No berço político, líderes do PT afirmam que não há ''ilegalidade''

Nota divulgada no fim de semana pelo diretório petista de Ribeirão Preto declara ''apoio total'' [br]ao ministro da Casa Civil

, O Estado de S.Paulo

06 de junho de 2011 | 00h00

Wladimir D"Andrade

AGÊNCIA ESTADO

Eugênia Lopes e Rosa Costa / BRASÍLIA

Líderes petistas que defendem a permanência do titular da Casa Civil no governo aproveitaram um encontro no berço político de Antonio Palocci, no sábado, e divulgaram uma nota em sua defesa, alegando que ele não cometeu nenhuma irregularidade.

O texto, assinado pelo diretório do PT de Ribeirão Preto, afirma que "não existe nenhuma ilegalidade nos atos" do ministro quando ele era deputado e atribui as acusações a uma ação política para criar crise e desestabilizar o governo Dilma Rousseff.

A manifestação foi proposta pelo presidente estadual do PT paulista, Edinho Silva, e aprovada por unanimidade durante reunião com representantes de 40 municípios da macrorregião de Ribeirão Preto.

O comunicado destaca "total apoio" ao principal ministro do governo Dilma Rousseff. "A história pública de Antônio Palocci, seja como vereador, prefeito, deputado ou ministro, demonstra competência e total dedicação na construção do projeto político que transformou a vida do povo brasileiro, tirando mais de 27 milhões da miséria e ascendendo socialmente outros 30 milhões", prossegue o texto.

Para os petistas presentes ao evento, as acusações não têm o objetivo de atingir o ministro, mas o governo Dilma. "São frutos do vazio de propostas da oposição diante das constantes manifestações de aprovação da população às ações do governo", conclui a nota.

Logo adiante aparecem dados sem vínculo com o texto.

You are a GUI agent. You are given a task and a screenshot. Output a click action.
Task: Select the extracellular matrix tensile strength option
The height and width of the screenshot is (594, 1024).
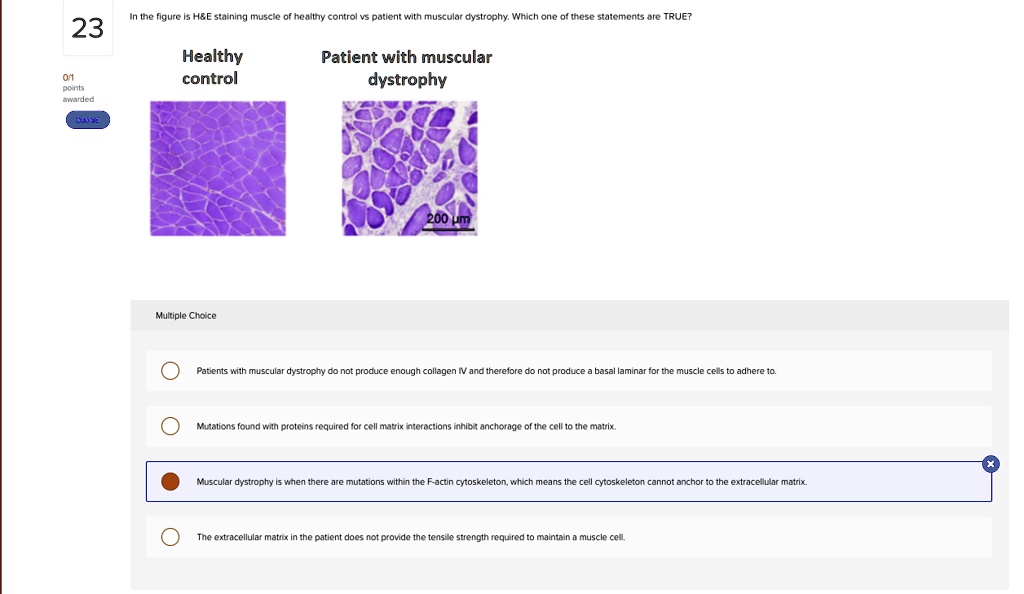170,536
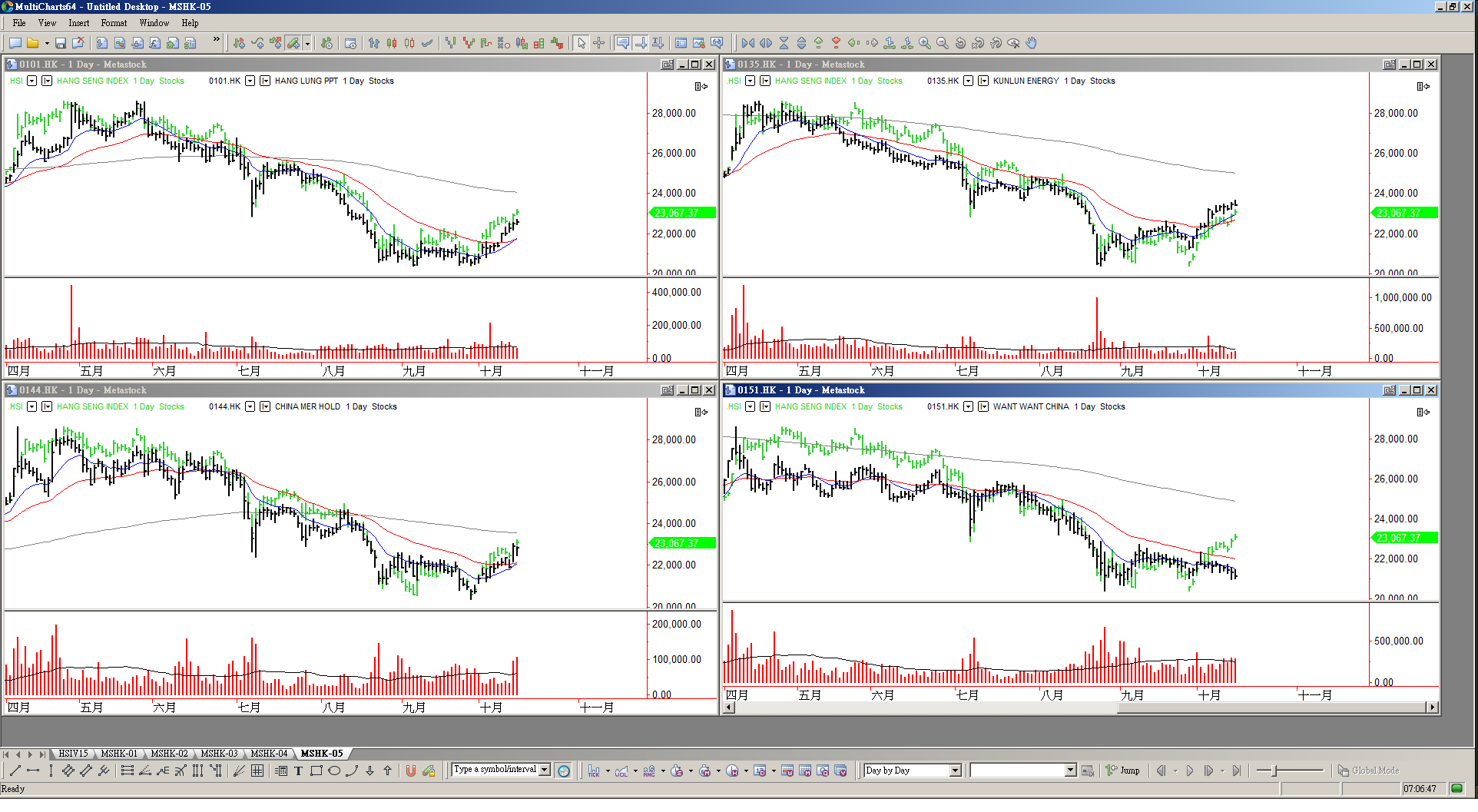Screen dimensions: 1478x812
Task: Select the Ellipse drawing tool
Action: tap(334, 771)
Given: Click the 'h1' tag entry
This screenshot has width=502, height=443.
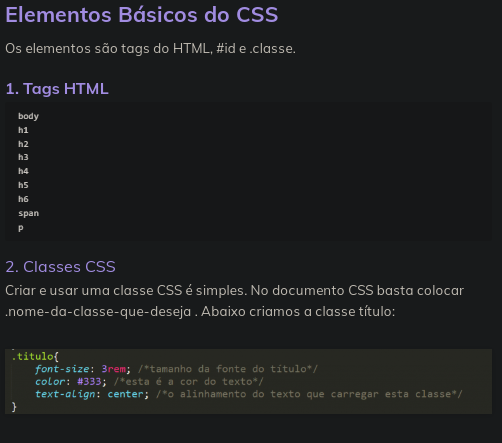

Oposição. Enquanto isso, no Congresso, a avaliação da oposição e de alguns integrantes da base aliada é de que o caso Palocci se agravou ainda mais com a reportagem da revista Veja segundo a qual o apartamento alugado pelo ministro em São Paulo seria de empresa dirigida por laranjas.

"Isso complicou a situação dele", admitiu o senador Eunício Oliveira (PMDB-CE). Presidente da Comissão de Constituição e Justiça (CCJ), ele garantiu que vai pôr em votação na quarta-feira os dois requerimentos de convocação de Palocci.

Além da convocação, a oposição trabalha com a hipótese de obter assinaturas para a criação de uma CPI mista.

O otimismo é maior no Senado, onde já foram obtidas 19 adesões à comissão - são necessárias 27 assinaturas.

Na Câmara, a estratégia é tentar manter a convocação de Palocci aprovada na semana passada na Comissão de Agricultura.

O líder do DEM, deputado ACM Neto (BA), afirmou que vai recorrer ao Supremo Tribunal Federal (STF), caso o presidente da Câmara, Marco Maia (PT-RS), decida anular a votação que aprovou a convocação. "Vamos entrar com um mandado de segurança para fazer valer essa convocação." / COLABOROU LUÍS HENRIQUE TROVO, ESPECIAL PARA O ESTADO

TRECHO DA NOTA

"A história pública de Antonio Palocci...

...seja como vereador, prefeito, deputado ou ministro, demonstra competência e total dedicação na construção do projeto político que transformou a vida do povo brasileiro, tirando mais de 27 milhões da miséria e ascendendo socialmente outros 30 milhões."